No Meat? Make These Crispy Potato Fritters for Lunch

When there’s no meat in the house and you need to put together a satisfying lunch quickly, these golden potato fritters are your perfect solution. Crispy on the outside, tender on the inside, and loaded with savory cheese and aromatic seasonings, these simple patties transform humble potatoes into a complete meal that rivals any meat dish. With just a handful of everyday ingredients you likely already have in your kitchen, you can create a nutritious, budget-friendly lunch that the whole family will love. These fritters are so delicious that you’ll find yourself making them even when you do have meat available.
Ingredients
- 1 large potato (or 2 small potatoes), grated
- ½ medium onion, grated
- 2 large eggs
- 30 g (1 oz / ⅓ cup) grated mozzarella cheese
- 1 tablespoon cornstarch
- 1 tablespoon fresh parsley or cilantro, chopped (optional)
- Salt to taste
- Black pepper to taste
- Spicy paprika to taste (optional)
- Vegetable oil or olive oil for frying
Instructions
Wash and peel 1 large potato. Using a box grater or food processor with a grating attachment, grate the potato using the medium-sized holes. Place the grated potato into a large mixing bowl.
Peel half an onion and grate it using the same grater directly into the bowl with the potato. If you get some larger onion pieces, don’t worry as they will add extra flavor and texture to the fritters.
Crack 2 eggs into the bowl with the grated potato and onion.
Add 30 grams of grated mozzarella cheese to the mixture. You can grate a small piece of mozzarella block or use pre-shredded cheese.
Season the mixture with salt to taste, black pepper to taste, and spicy paprika if you enjoy a bit of heat. The seasonings are completely adjustable based on your preferences.
Add 1 tablespoon of cornstarch to the bowl. This helps bind the fritters together and creates a crispier exterior when fried.
If you have fresh parsley or cilantro available, chop about 1 tablespoon and add it to the mixture for extra freshness and color. This ingredient is optional but adds a nice touch.
Using a spoon or your hands, mix all the ingredients together thoroughly until everything is well combined and evenly distributed.
Heat a large skillet or frying pan over medium heat. Add enough vegetable oil to lightly coat the bottom of the pan, about 2 to 3 tablespoons. You can also use olive oil or butter if preferred.
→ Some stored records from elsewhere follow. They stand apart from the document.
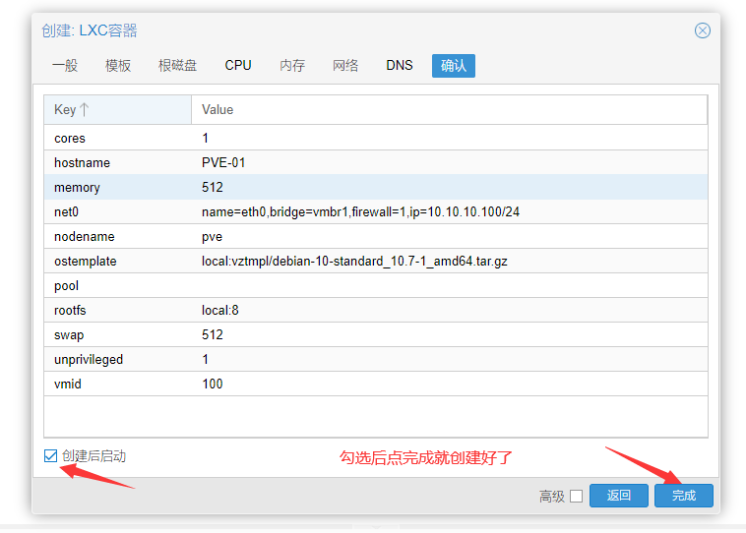Toggle the 创建后启动 checkbox
The width and height of the screenshot is (746, 533).
[x=51, y=456]
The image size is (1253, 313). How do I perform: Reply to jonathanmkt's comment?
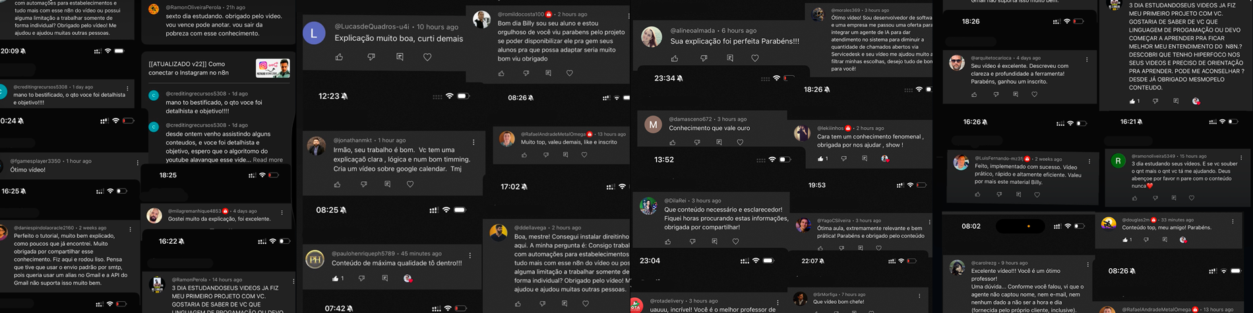click(387, 185)
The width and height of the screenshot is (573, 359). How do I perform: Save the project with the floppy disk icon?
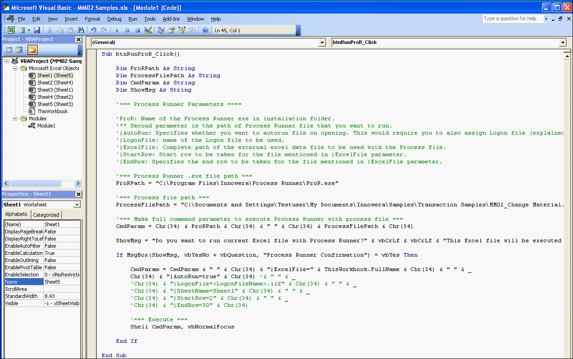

Once the oil is hot and shimmering, scoop about 2 tablespoons of the potato mixture and carefully place it into the pan. Gently flatten it with the back of the spoon to form a patty about 1 cm thick. You can cook 2 to 4 fritters at a time depending on the size of your pan, making sure not to overcrowd them.
Fry the fritters for about 3 to 4 minutes on the first side without moving them, allowing a golden-brown crust to form. Watch the heat carefully to prevent burning.
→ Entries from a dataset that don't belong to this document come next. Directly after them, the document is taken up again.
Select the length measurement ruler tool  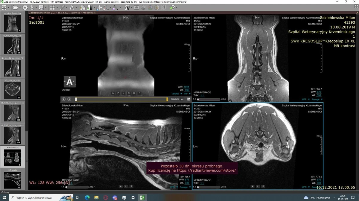115,7
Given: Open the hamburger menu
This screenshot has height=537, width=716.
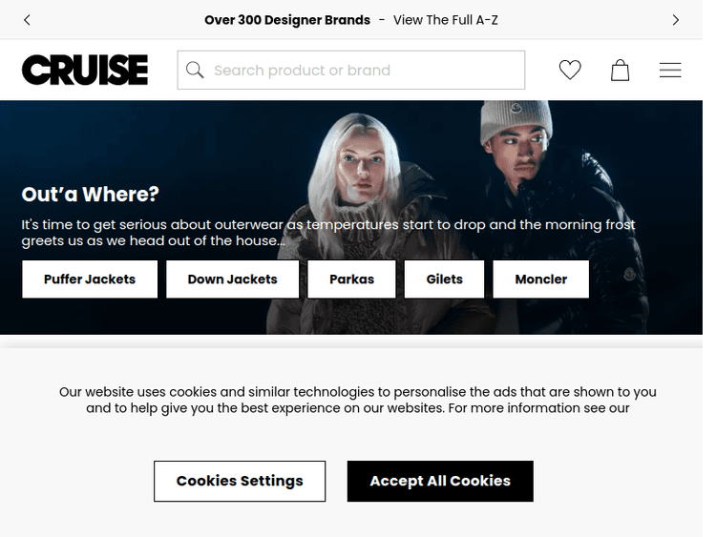Looking at the screenshot, I should (670, 70).
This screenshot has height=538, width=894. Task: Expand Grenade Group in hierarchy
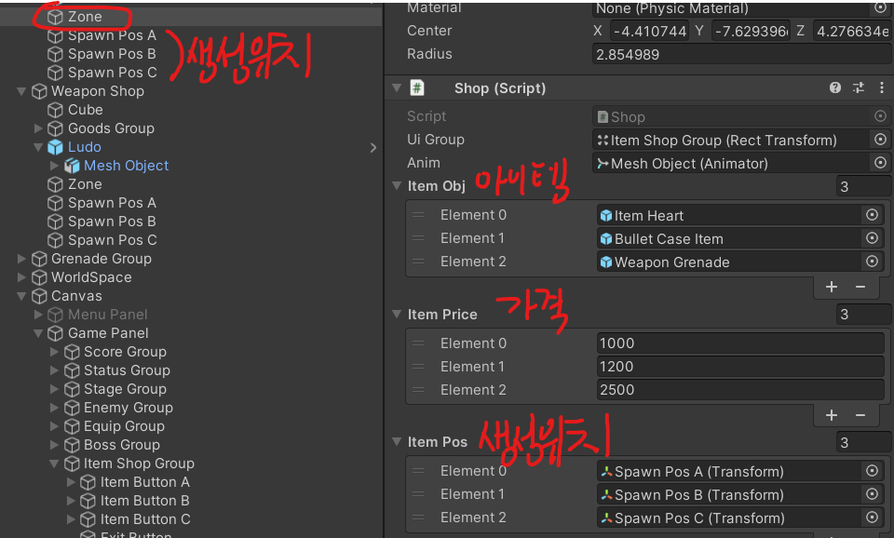coord(22,259)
Carefully flip each fritter using a spatula and cook for another 3 to 4 minutes on the second side until golden brown and crispy. The fritters should be cooked through and hold together well.
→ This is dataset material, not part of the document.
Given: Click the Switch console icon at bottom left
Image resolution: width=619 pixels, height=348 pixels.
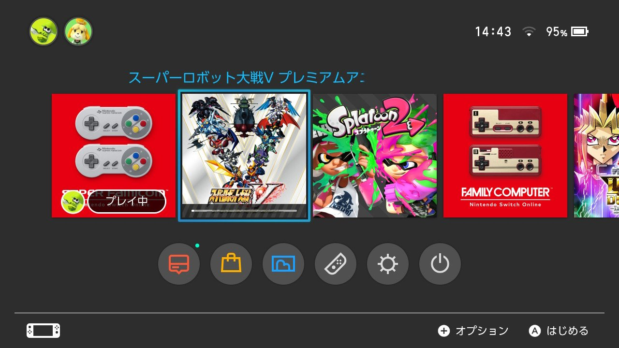Looking at the screenshot, I should click(44, 331).
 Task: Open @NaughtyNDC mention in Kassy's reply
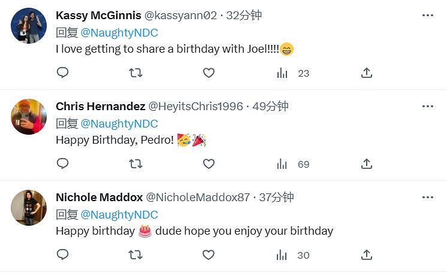coord(119,32)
Transfer the cooked fritters to a plate lined with paper towels to absorb any excess oil. Repeat the process with the remaining potato mixture, adding more oil to the pan as needed between batches.
Serve the potato fritters hot as a main dish for lunch, or as a side dish alongside salad, yogurt sauce, or your favorite dipping sauce.
Time and Serving
Prep Time: 10 minutes
Cook Time: 15 minutes
Total Time: 25 minutes
Servings: 2-3 servings (makes approximately 8-10 fritters)
Nutrition (Per Serving)
Calories: 195 | Protein: 10g | Carbohydrates: 20g | Fat: 8g | Fiber: 2g | Sugar: 2g | Calcium: 120mg | Vitamin C: 15% DV | Iron: 8% DV
Why This Recipe Works
These potato fritters offer a surprisingly complete nutritional profile despite their simplicity and affordability. Potatoes provide complex carbohydrates for energy along with vitamin C, potassium, and vitamin B6 essential for various body functions. The eggs contribute high-quality protein containing all nine essential amino acids needed for muscle maintenance and repair, while also providing vitamins A, D, and B12. The cheese adds calcium for bone health and additional protein. Onions offer antioxidants and compounds that support immune function and heart health. This combination creates a balanced meal that keeps you satisfied for hours without any meat. The recipe is incredibly economical, using inexpensive staple ingredients that most households always have on hand. The fritters are also versatile and can be customized with different herbs, spices, or vegetables based on what you have available. They’re perfect for using up leftover potatoes and make an excellent protein-rich option for vegetarians or anyone looking to reduce meat consumption without sacrificing flavor or nutrition.